My city is known for being home to Marie Antoinette’s palace but it’s really a vibrant mini-Paris, offering so much more than tourists realize.
The best outdoor market in my city is the Marché Notre-Dame. This traditional market comes alive on Tuesdays, Fridays, and Sundays, from the early morning until the early afternoon (7 a.m. to 2 p.m.), and sells everything you could possibly need to create the ultimate French picnic—from cold meats and fresh fruit to baguettes, wine, and dozens of varieties of cheese.
La Cour is my favorite place to grab breakfast (their brunch is amazing), and Sister’s Café, serving up American-style burgers and milkshakes, is the spot for late-night eats (if you consider 11 p.m. late-night).
To find out what’s going on at night and on the weekends, check out the Office de Tourisme’s website. You’ll find listings for upcoming shows and concerts, many of which are put on by the palace.
The dish that represents my city best is a simple chèvre chaud (broiled goat cheese) salad because it’s classically French, enjoyable all year round, and more than meets the eye. A warming chocolat chaud (allegedly a favorite of Louis XV) is my city’s signature drink. Sample them at Le Cheese Club and Angelina, respectively.

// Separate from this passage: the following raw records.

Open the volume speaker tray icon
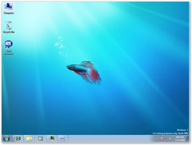This screenshot has height=145, width=192. pyautogui.click(x=170, y=139)
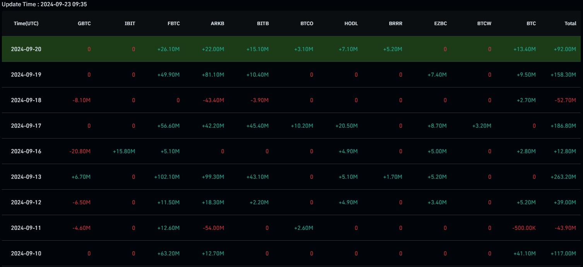
Task: Click the Total column header
Action: click(x=570, y=24)
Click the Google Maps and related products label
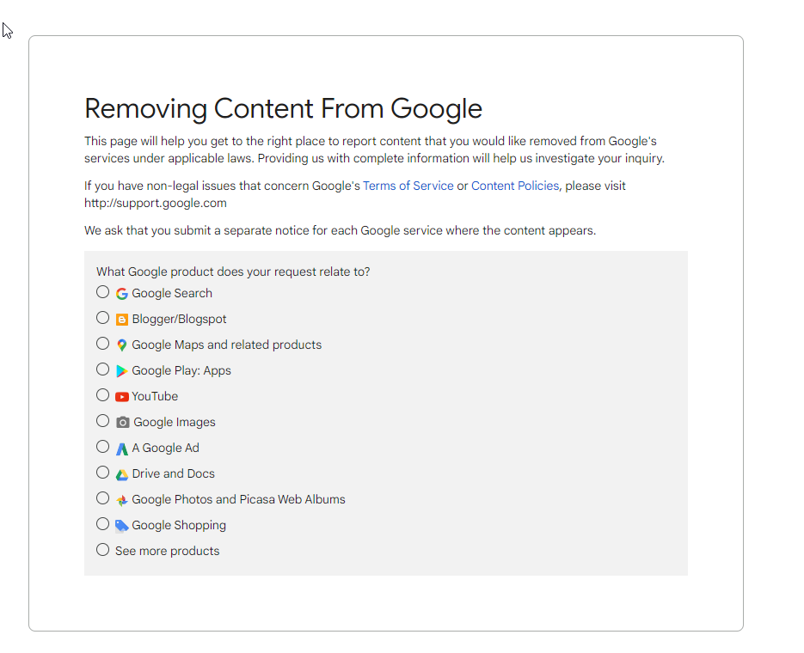This screenshot has width=804, height=653. pos(227,345)
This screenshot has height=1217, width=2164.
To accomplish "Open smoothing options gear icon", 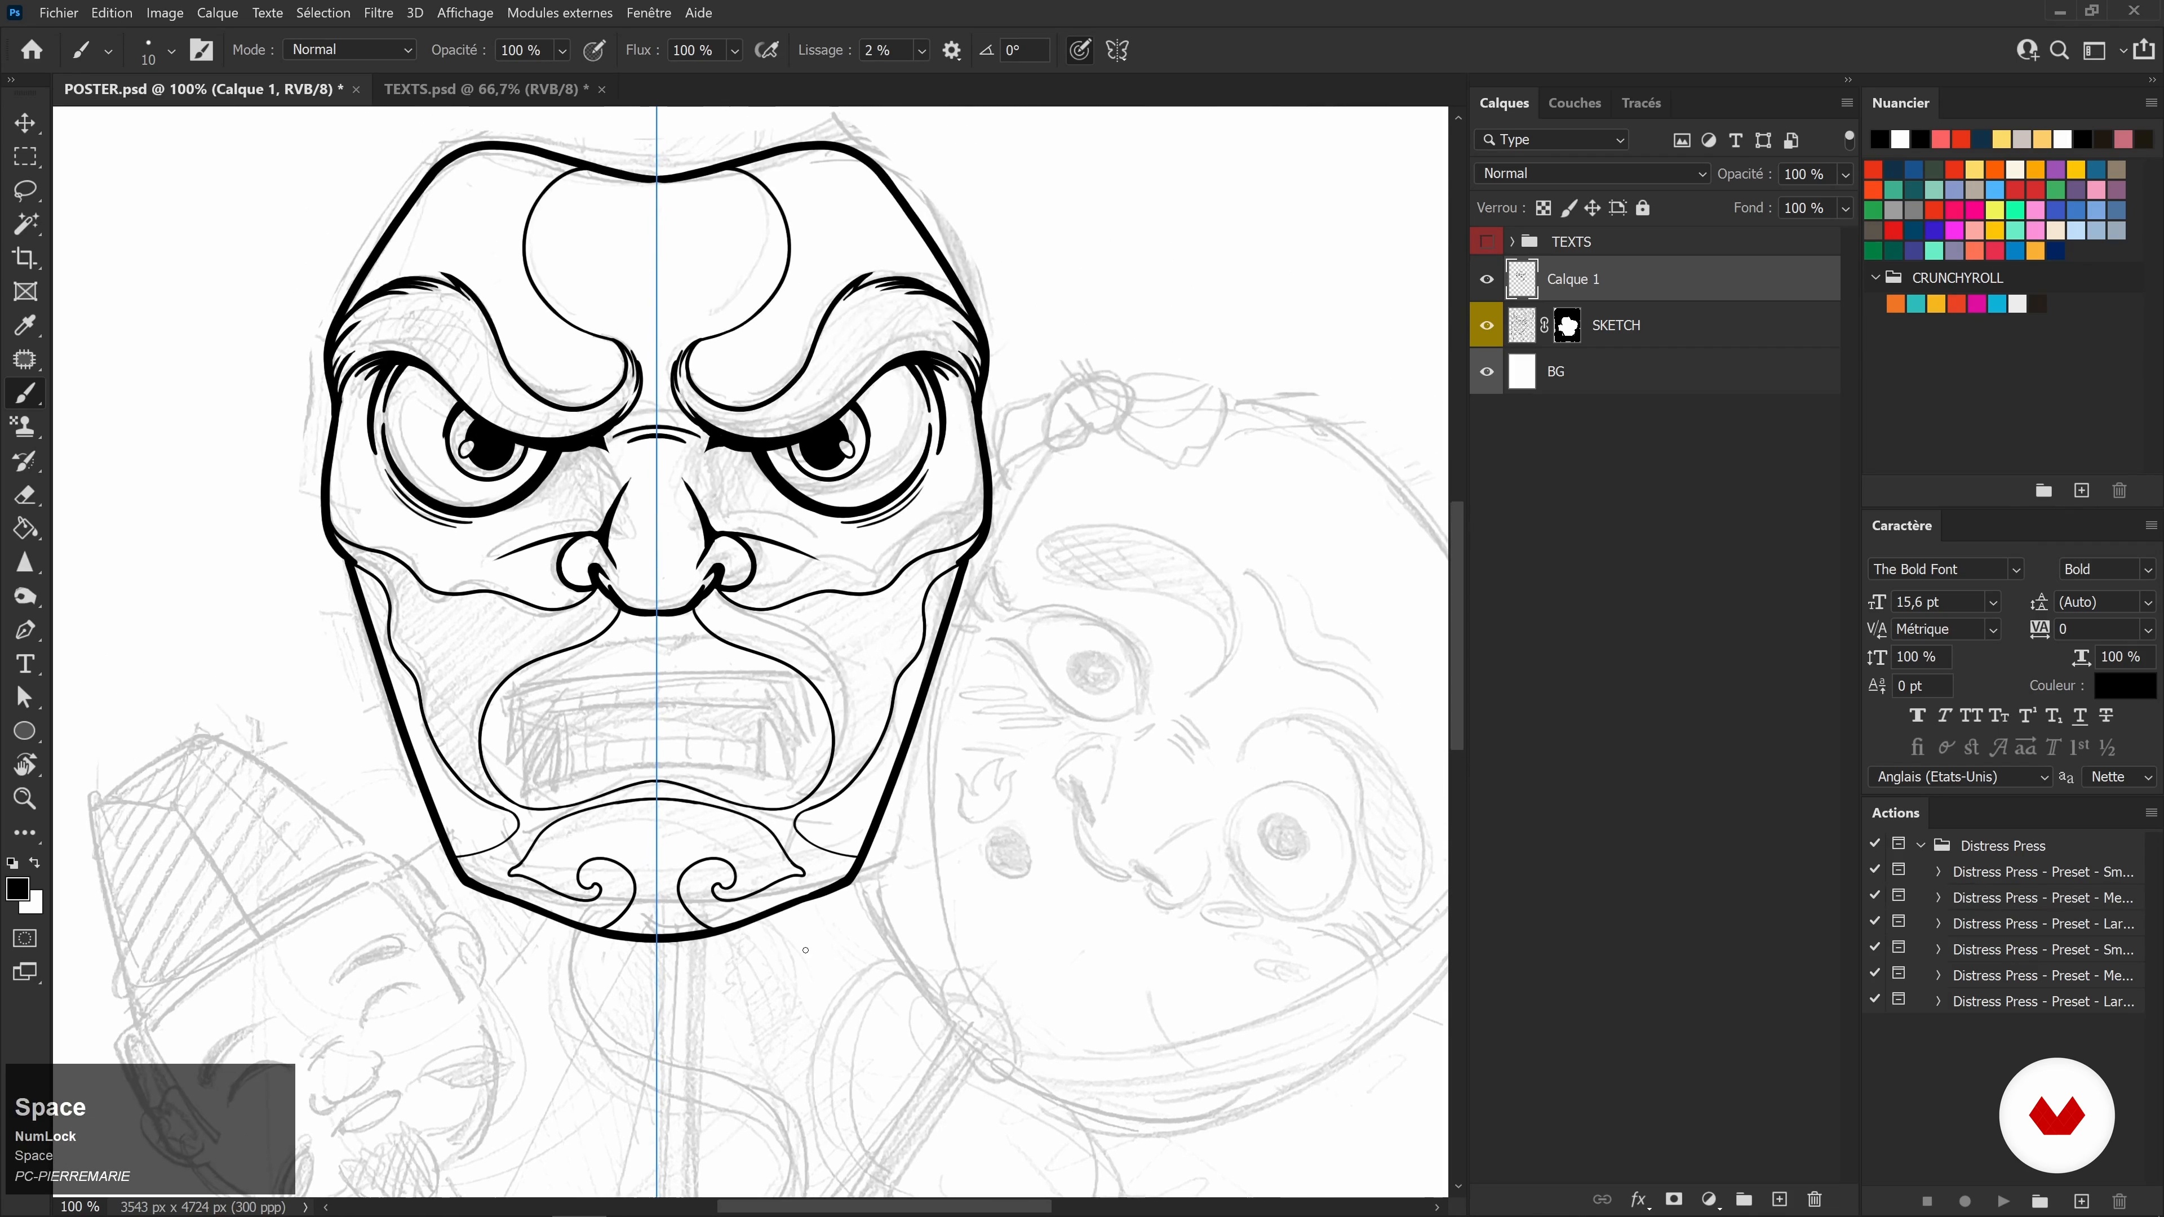I will [951, 50].
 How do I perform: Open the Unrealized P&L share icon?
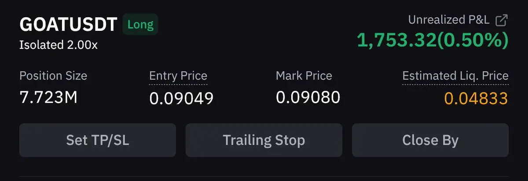point(502,20)
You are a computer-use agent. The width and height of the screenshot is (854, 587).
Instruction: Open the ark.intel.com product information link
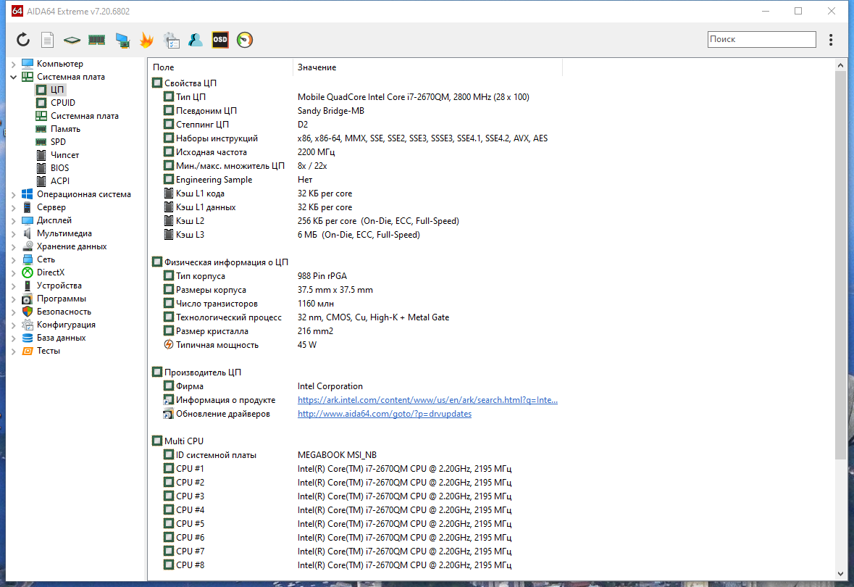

The Chapelle Royale is the best place to see live music (especially if you enjoy classical music), but if you’re in the mood to dance, check out one of the larger clubs in Paris; Versailles is not known for its nightlife!
An extravagant Kardashian rehearsal dinner could only happen in my city (though the locals might have thrown a fit at the prospect of the palace hosting a full-blown wedding).
In the summer you should go to one of the palace’s musical fountains and fireworks shows at night.
In the fall you should take a long walk around the palace grounds and then warm up with a pot of tea at a cozy tearoom (I like Le Parnasse).
In the winter you should spend an evening at the ballet. The Opéra Royal hosts several shows a year, particularly around the Christmas season.
If you have kids (or are a kid at heart), you won’t want to miss the rental boats at Versailles. If you have younger ones, taking a ride on the little train is a great way to cover the palace grounds.
The best book about my city is The Sun King: Louis Fourteenth at Versailles by Nancy Mitford because it conjures up a glittering, chaotic image of court life in the golden days of Versailles, bringing the palace to life and transporting readers back to the 17th century.